RpoB rifampin resistance mutations that support deletion of spx are located in close spatial proximity. Shown is a spatial projection of amino acids of S. aureus RpoB surrounding the rifampin binding pocket, using S. aureus coordinates as in the alignment shown in Fig. 4 but based upon the X-ray structure determination of the T. aquaticus RNA polymerase core in complex with rifampin (16). The rifampin binding pocket is oriented with the rifampin functional groups as follows: naphthol ring (planar and perpendicular to the page, upper left), methyl-piperazine (below the naphthol ring), and O-acetyl (center right). Amino acids mutated in this study are boxed: the amino acids whose mutations support the viability of Δspx strains (P519L and R484H) are highlighted in dark blue; those whose mutations support Δspx strains less effectively (A477V and D471Y) are shown in light blue; and the amino acid whose mutation is not a Δspx suppressor mutation (S486L) is not highlighted.

FIG 4

The amino acid residues encoded by the rpoB mutations P519L and R484H are located in a highly conserved region.
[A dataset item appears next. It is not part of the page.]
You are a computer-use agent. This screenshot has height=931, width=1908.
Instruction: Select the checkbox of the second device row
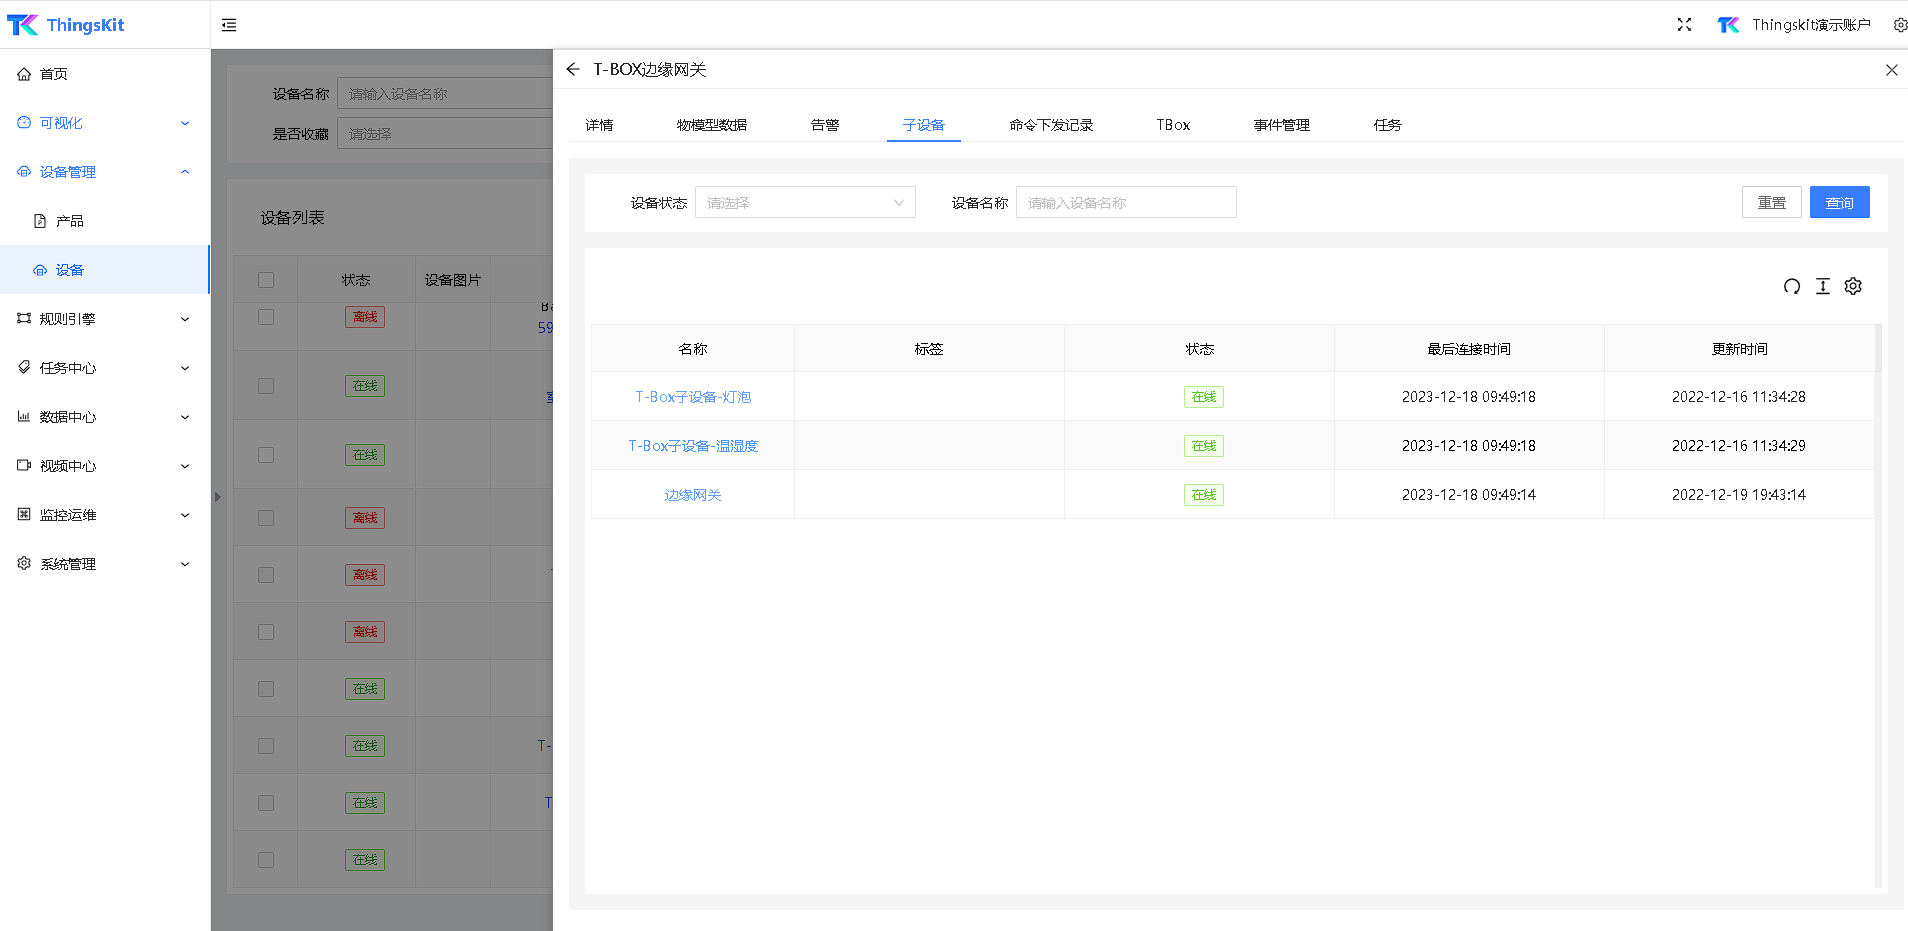266,386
Shown is a sequence alignment of RNAP β subunit regions comprising the discontinuous rifampin binding pocket regions I and II (16) in various bacteria (marked rpoB) or eukaryotic organisms, together with their corresponding amino acid coordinates. The positions of mutations described herein for S. aureus are depicted with colored circles consistent with the highlighting in Fig. 3. Regions that are boxed and highlighted in gray are highly conserved. Sa, S. aureus; Ec, E. coli; Bs, B. subtilis; Mt, Mycobacterium tuberculosis; Ta, T. aquaticus; Hs, Homo sapiens; Dm, Drosophila melanogaster, Sc, Saccharomyces cerevisiae.

FIG 5

Colony-forming assay showing certain concordant phenotypes attributable to the Δspx allele. (A) Phenotypic analysis of rifampin-resistant suppressor strains and their Δspx derivatives. Those marked P519L* still possess the original mapped SNPs. Strains marked +spx are the complemented strains. Spots made with the 10⁻⁴ dilution from serial dilutions of overnight cultures are depicted for all phenotypes except growth with diamide (0.2 mM) and NaCl (2.2 M), for which we show spots made with the 10⁻² dilution. (B) Phenotypic analysis of trx-dependent suppressor strains and their Δspx derivatives.